Once upon a time there was a kid in College Park, Atlanta named Tra. Tra had 17 brothers and sisters, and not a lot of options to support them financially, so he decided to start working outside the law. He gave himself the name RobnHood Tra, and set out to steal from the rich to give to the poor.
Eventually Tra ended up in jail, where he had to reconsider the path he was on (and where he made an appearance on A&E’s jail-themed reality show 60 Days In). He dedicated himself to turning his life outside the law into the material for not just a song or an album, but an entire musical career that could keep his family fed without having to worry about getting locked up again. By the time he left jail after an eight month bid he had enough lyrics in his notebook to fill three mixtapes and an album.
Since Tra got out of jail he’s been working on music like his life depended on it. In the early days of his rap mission he was so committed to training up from a promising novice rapper to a legitimate threat that he slept in abandoned houses. His hard work has paid off. “Exit 66,” which shouts out the neighborhood he grew up in, hit the Atlanta streets hard enough to turn heads across the nation, and “Thirty8” has earned millions of hits on WorldStarHipHop and a nod from Pitchfork. After watching peers like Lil Baby and Gunna rise up out of his neighborhood and go global, it looks like RobnHood Tra’s poised to join them.

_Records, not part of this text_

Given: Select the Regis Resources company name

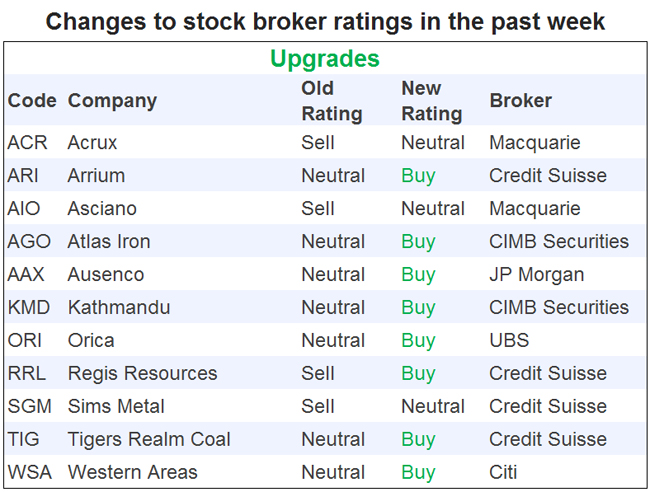Looking at the screenshot, I should (142, 374).
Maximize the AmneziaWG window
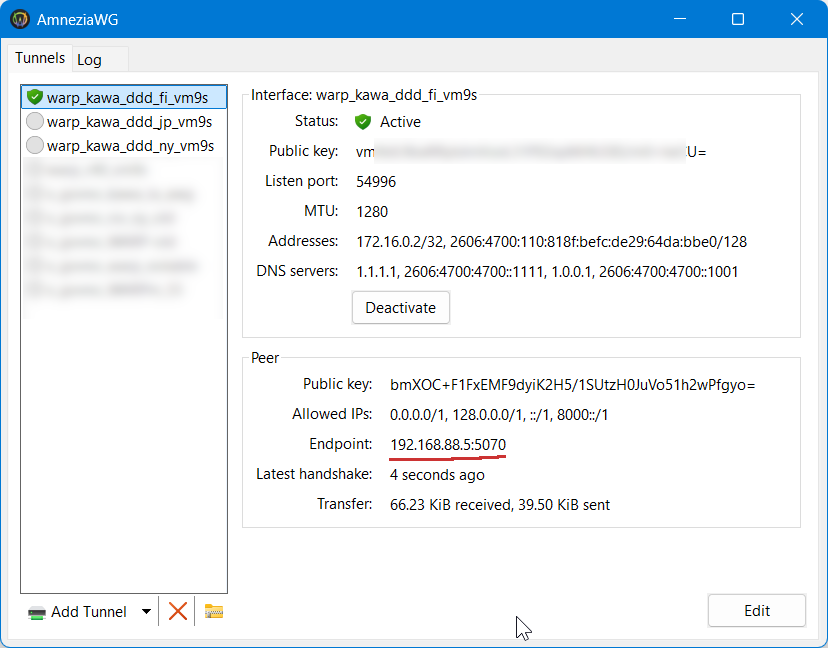The width and height of the screenshot is (828, 648). point(738,19)
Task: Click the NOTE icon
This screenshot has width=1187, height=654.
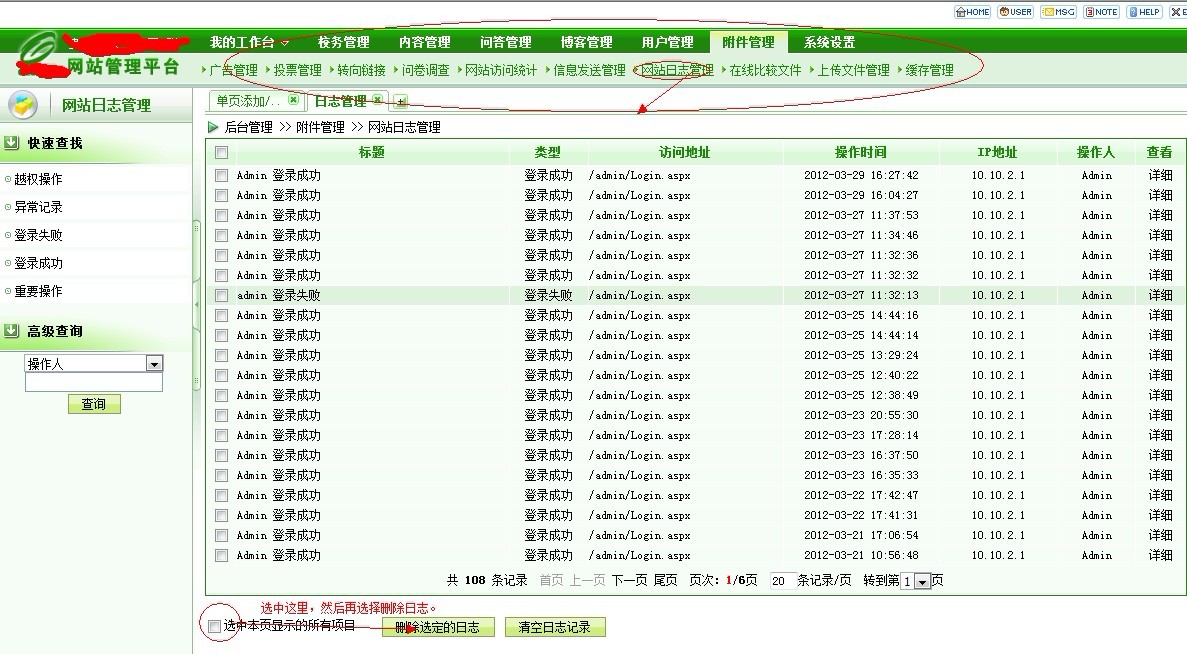Action: pos(1101,12)
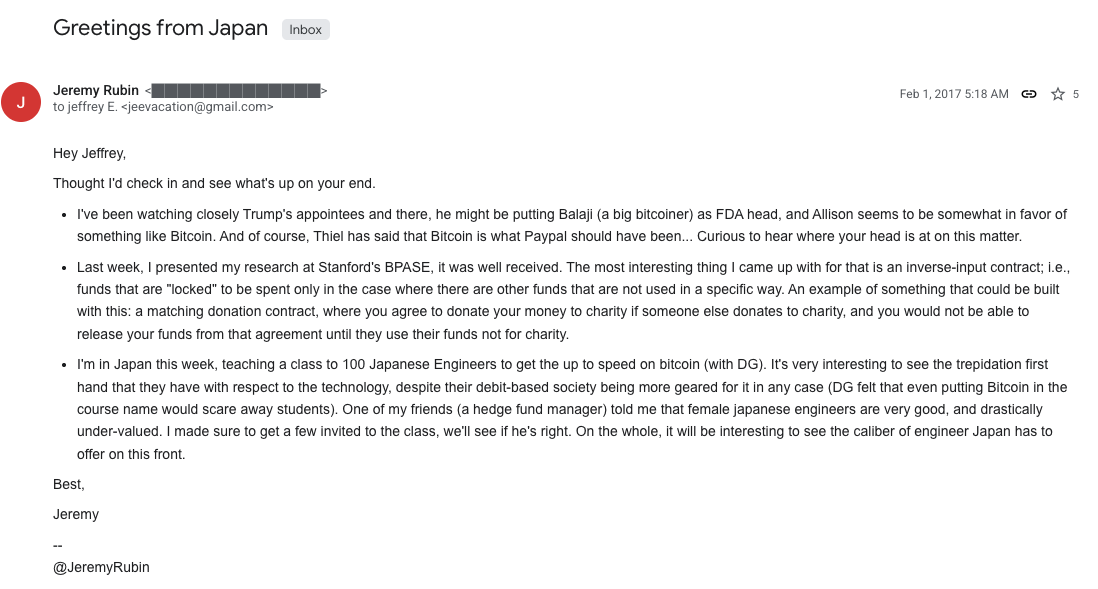Image resolution: width=1098 pixels, height=589 pixels.
Task: Click the Greetings from Japan subject
Action: (160, 28)
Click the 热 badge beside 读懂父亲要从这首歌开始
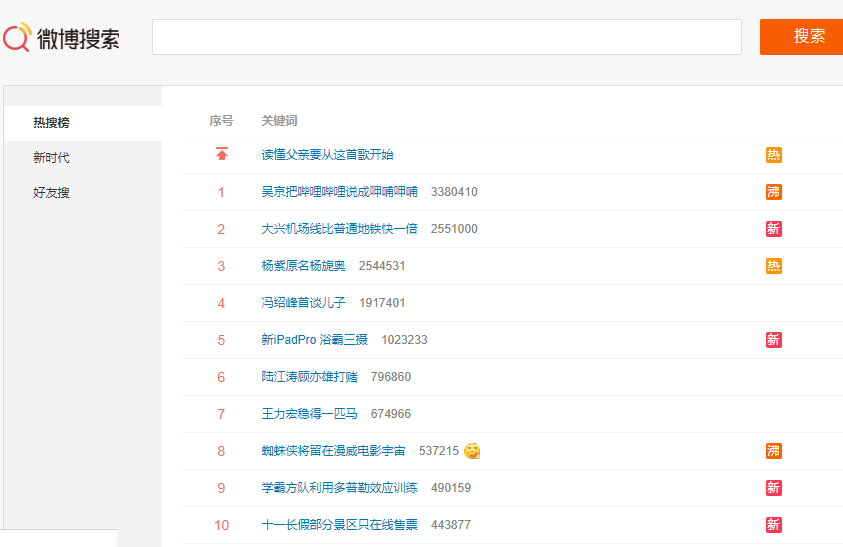The image size is (843, 547). coord(773,155)
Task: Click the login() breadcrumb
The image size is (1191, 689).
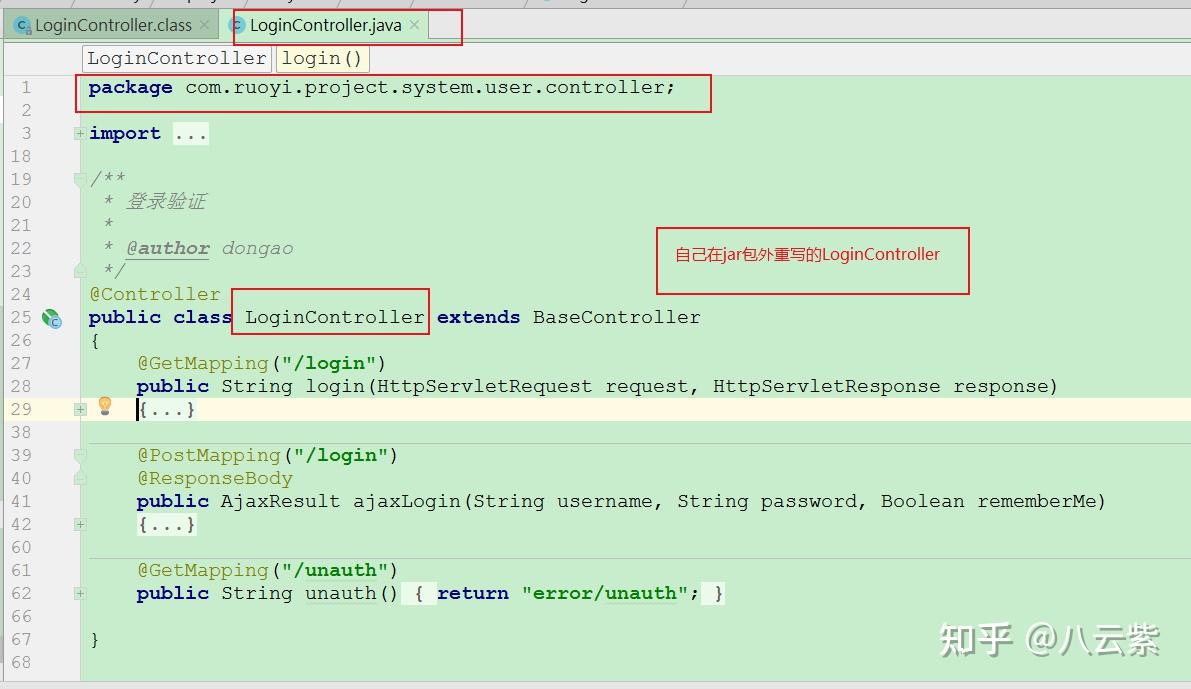Action: [321, 58]
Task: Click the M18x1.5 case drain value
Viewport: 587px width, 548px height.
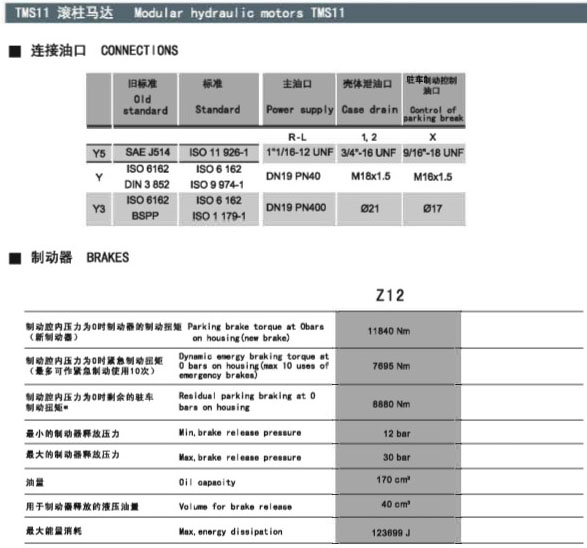Action: coord(371,176)
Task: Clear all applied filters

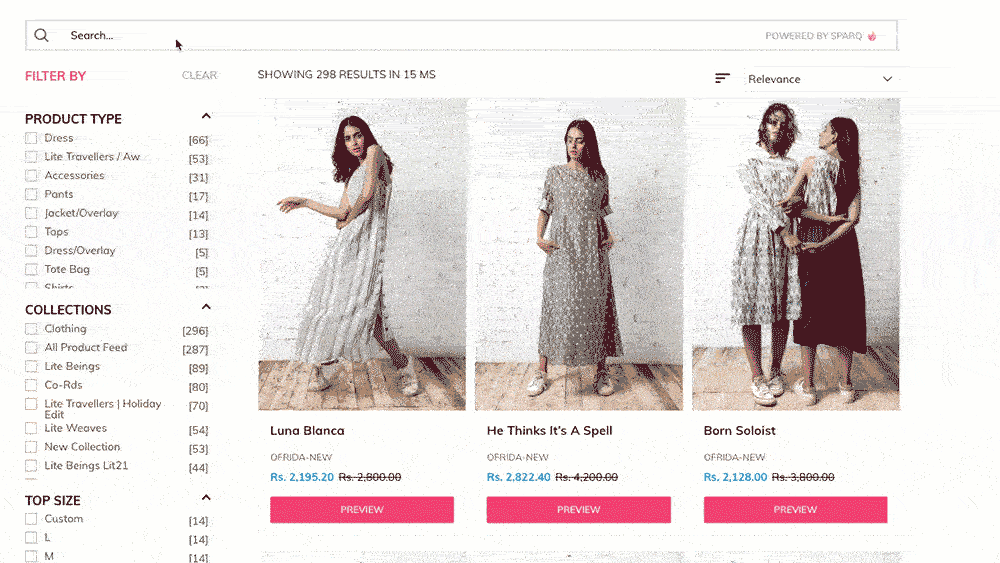Action: (x=199, y=76)
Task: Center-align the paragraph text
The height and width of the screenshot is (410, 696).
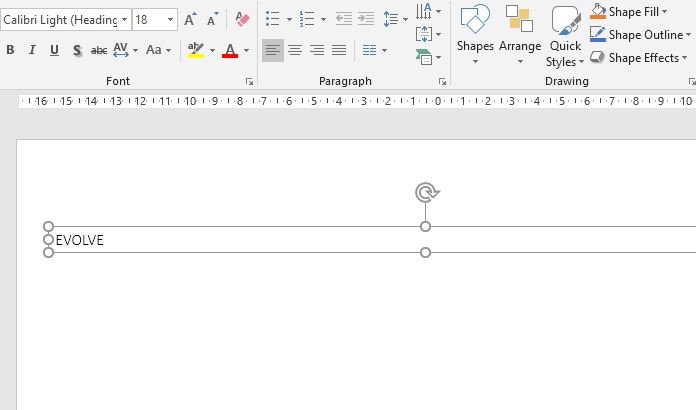Action: tap(295, 50)
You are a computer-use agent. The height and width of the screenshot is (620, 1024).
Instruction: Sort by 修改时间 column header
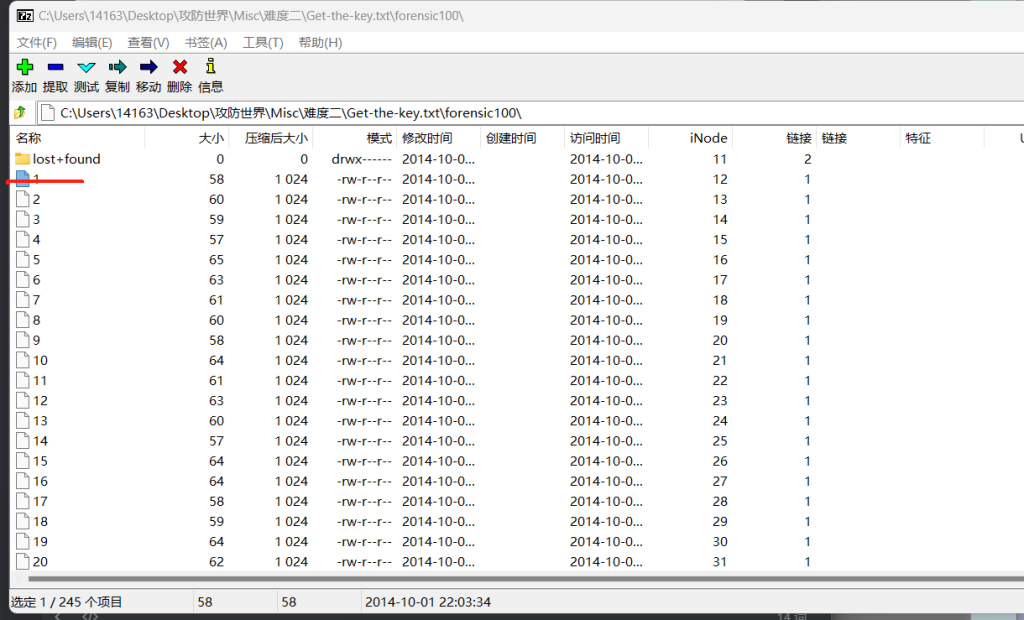(x=426, y=138)
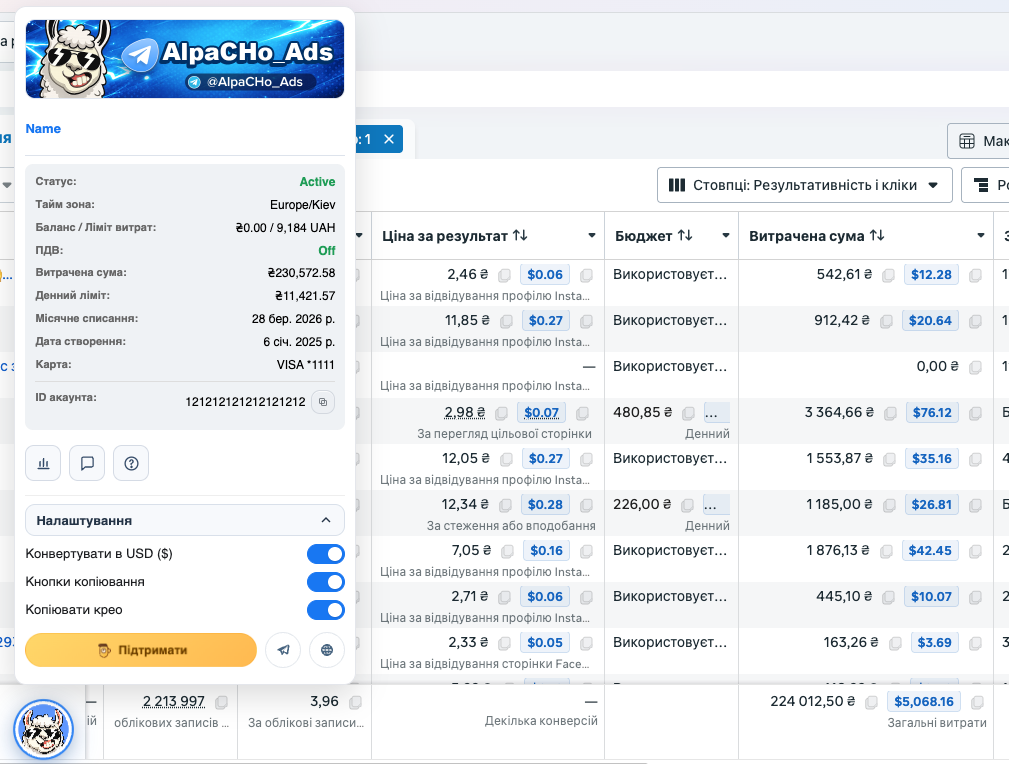
Task: Click the question mark help icon
Action: pyautogui.click(x=131, y=463)
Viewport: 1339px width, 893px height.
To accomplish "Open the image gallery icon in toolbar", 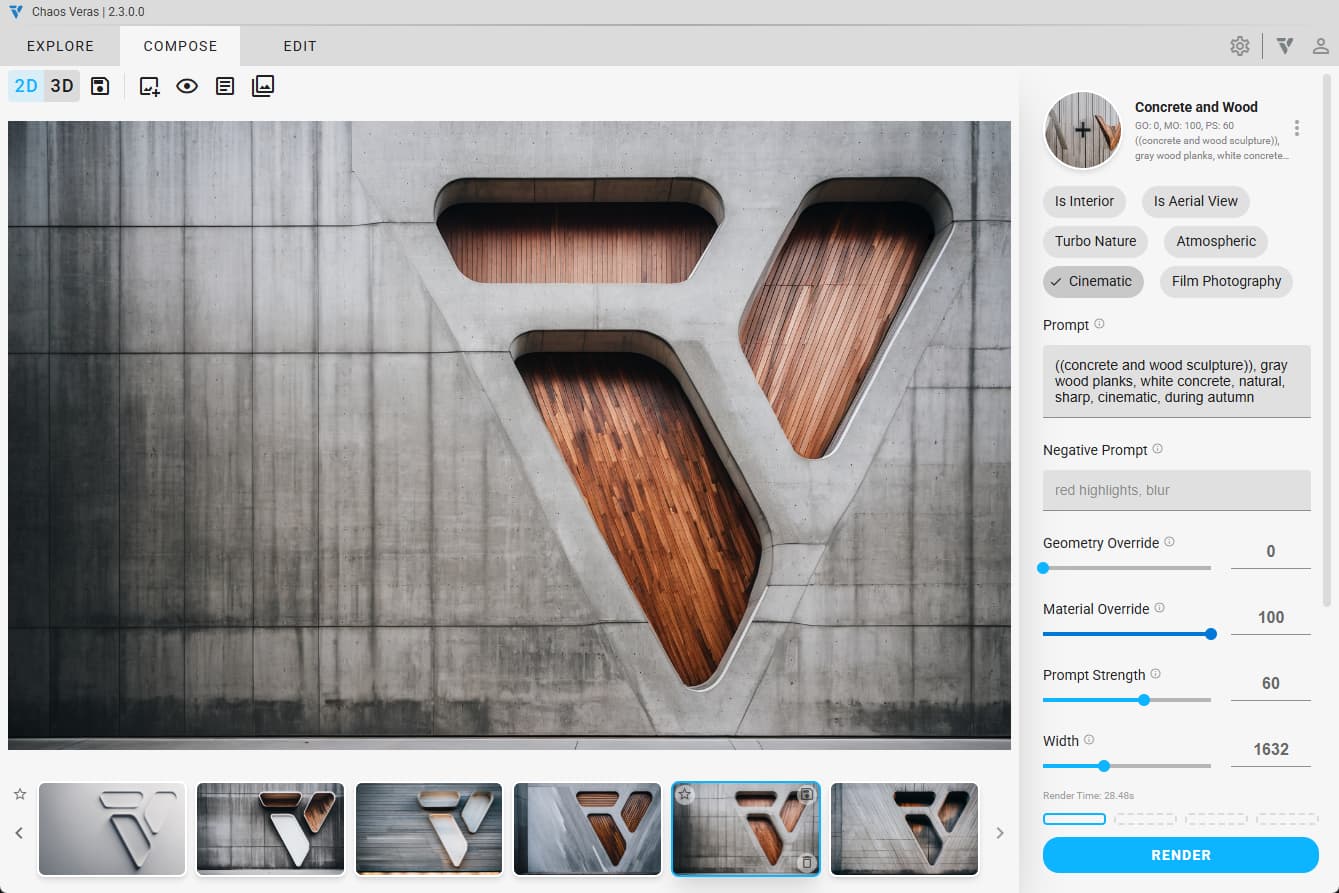I will (x=262, y=86).
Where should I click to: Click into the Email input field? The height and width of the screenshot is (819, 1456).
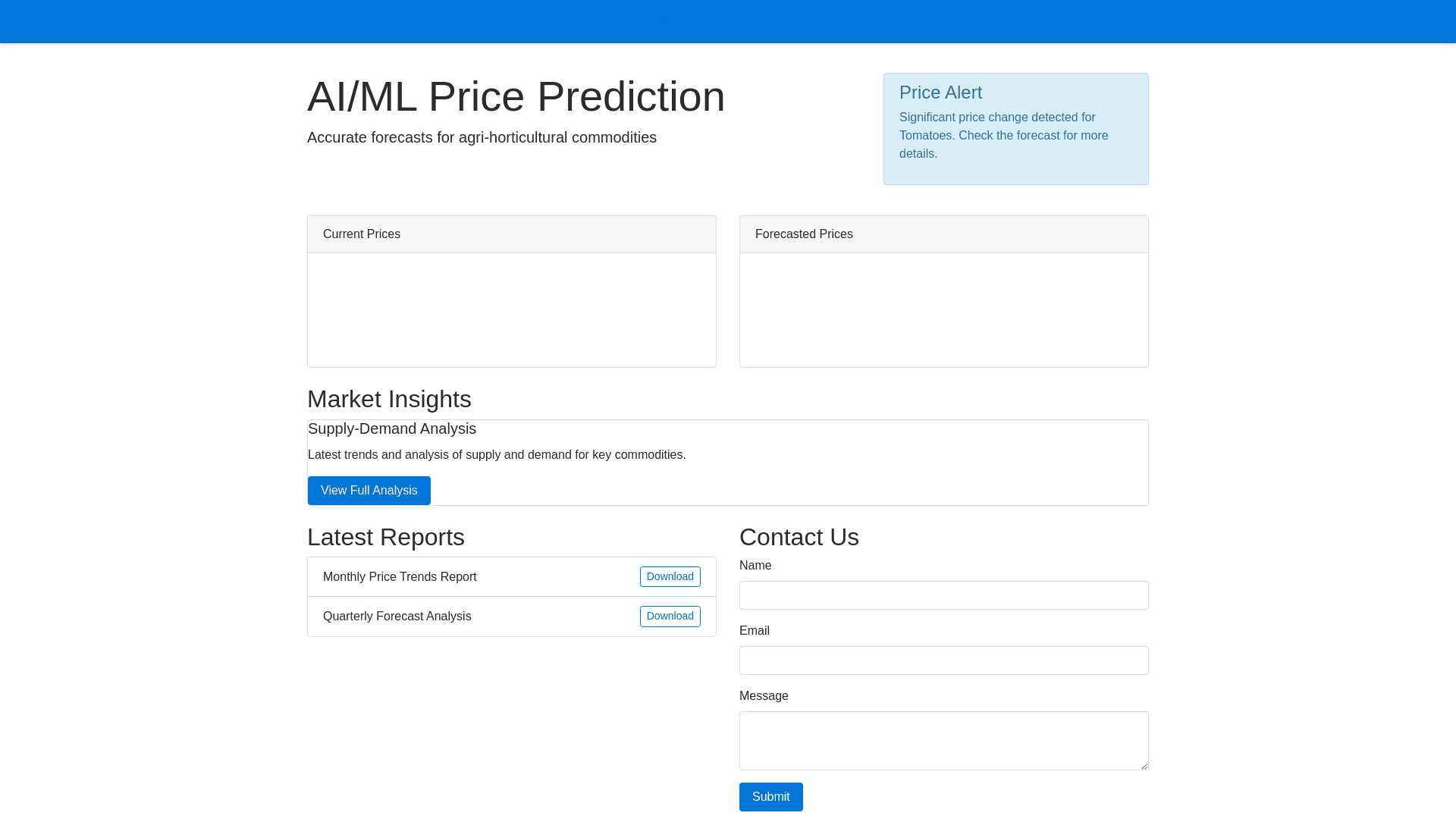click(943, 661)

It’s not hard to see what all the fuss is about. Hip-hop has been in need of rappers who are out here doing it for the streets instead of the socials. Listeners are hungry for the kind of authentic storytelling that Tra’s lyrics are built on. They’re looking for someone who knows how to stand out from the crowd the way that only someone with 17 siblings knows how to, and they can find it in his unique vocal style, which injects Atlanta-style melodicism with hard-hitting influence of heavyweights like Eminem and 50 Cent. You better keep an eye on RobnHood Tra–he’s about to run off with the game.